The problem — Can you return every line of the data below verbatim, changing, adding, and omitting nothing?

Data for this exercise —
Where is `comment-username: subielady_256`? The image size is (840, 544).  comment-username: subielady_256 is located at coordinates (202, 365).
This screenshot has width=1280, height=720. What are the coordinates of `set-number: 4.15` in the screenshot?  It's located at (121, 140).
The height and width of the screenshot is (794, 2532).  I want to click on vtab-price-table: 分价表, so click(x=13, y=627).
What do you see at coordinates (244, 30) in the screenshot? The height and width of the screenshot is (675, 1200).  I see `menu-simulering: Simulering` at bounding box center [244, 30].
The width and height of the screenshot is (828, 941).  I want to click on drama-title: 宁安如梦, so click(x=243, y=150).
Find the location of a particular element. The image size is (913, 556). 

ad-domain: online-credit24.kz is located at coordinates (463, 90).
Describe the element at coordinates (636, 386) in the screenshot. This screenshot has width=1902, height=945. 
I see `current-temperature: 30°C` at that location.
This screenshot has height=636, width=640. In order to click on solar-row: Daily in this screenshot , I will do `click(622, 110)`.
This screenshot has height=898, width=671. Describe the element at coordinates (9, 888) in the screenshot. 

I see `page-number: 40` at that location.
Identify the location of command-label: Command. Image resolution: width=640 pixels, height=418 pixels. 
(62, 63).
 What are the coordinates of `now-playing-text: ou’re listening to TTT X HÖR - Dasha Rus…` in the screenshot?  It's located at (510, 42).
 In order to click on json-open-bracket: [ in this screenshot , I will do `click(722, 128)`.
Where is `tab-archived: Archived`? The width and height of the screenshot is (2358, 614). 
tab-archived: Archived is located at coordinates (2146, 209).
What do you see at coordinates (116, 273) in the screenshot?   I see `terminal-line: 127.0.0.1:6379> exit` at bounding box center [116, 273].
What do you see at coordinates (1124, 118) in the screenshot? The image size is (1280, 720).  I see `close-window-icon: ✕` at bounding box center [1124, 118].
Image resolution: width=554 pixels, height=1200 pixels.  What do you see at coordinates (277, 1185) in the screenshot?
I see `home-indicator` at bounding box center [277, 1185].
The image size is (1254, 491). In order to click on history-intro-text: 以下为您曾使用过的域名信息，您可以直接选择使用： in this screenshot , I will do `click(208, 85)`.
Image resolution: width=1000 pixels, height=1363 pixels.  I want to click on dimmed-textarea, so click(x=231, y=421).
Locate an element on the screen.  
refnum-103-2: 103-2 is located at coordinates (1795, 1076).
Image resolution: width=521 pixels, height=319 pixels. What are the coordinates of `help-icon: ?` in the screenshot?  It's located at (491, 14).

Task answer —
Where is `comment-username: subielady_256`? The image size is (840, 544).  comment-username: subielady_256 is located at coordinates (202, 365).
This screenshot has width=1280, height=720. What are the coordinates of `set-number: 4.15` in the screenshot?  It's located at (121, 140).
The height and width of the screenshot is (794, 2532).  I want to click on vtab-price-table: 分价表, so click(x=13, y=627).
What do you see at coordinates (244, 30) in the screenshot? The height and width of the screenshot is (675, 1200).  I see `menu-simulering: Simulering` at bounding box center [244, 30].
The width and height of the screenshot is (828, 941).  I want to click on drama-title: 宁安如梦, so click(x=243, y=150).
Find the location of a particular element. The image size is (913, 556). 

ad-domain: online-credit24.kz is located at coordinates (463, 90).
Describe the element at coordinates (636, 386) in the screenshot. This screenshot has width=1902, height=945. 
I see `current-temperature: 30°C` at that location.
This screenshot has height=636, width=640. In order to click on solar-row: Daily in this screenshot , I will do `click(622, 110)`.
This screenshot has height=898, width=671. Describe the element at coordinates (9, 888) in the screenshot. 

I see `page-number: 40` at that location.
Identify the location of command-label: Command. Image resolution: width=640 pixels, height=418 pixels. 
(62, 63).
 What are the coordinates of `now-playing-text: ou’re listening to TTT X HÖR - Dasha Rus…` in the screenshot?  It's located at (510, 42).
 In order to click on json-open-bracket: [ in this screenshot , I will do `click(722, 128)`.
Where is `tab-archived: Archived`? The width and height of the screenshot is (2358, 614). 
tab-archived: Archived is located at coordinates (2146, 209).
What do you see at coordinates (116, 273) in the screenshot?   I see `terminal-line: 127.0.0.1:6379> exit` at bounding box center [116, 273].
What do you see at coordinates (1124, 118) in the screenshot? The image size is (1280, 720).  I see `close-window-icon: ✕` at bounding box center [1124, 118].
Image resolution: width=554 pixels, height=1200 pixels.  What do you see at coordinates (277, 1185) in the screenshot?
I see `home-indicator` at bounding box center [277, 1185].
The image size is (1254, 491). In order to click on history-intro-text: 以下为您曾使用过的域名信息，您可以直接选择使用： in this screenshot , I will do `click(208, 85)`.
Image resolution: width=1000 pixels, height=1363 pixels.  I want to click on dimmed-textarea, so click(x=231, y=421).
Locate an element on the screen.  
refnum-103-2: 103-2 is located at coordinates (1795, 1076).
Image resolution: width=521 pixels, height=319 pixels. What are the coordinates of `help-icon: ?` in the screenshot?  It's located at (491, 14).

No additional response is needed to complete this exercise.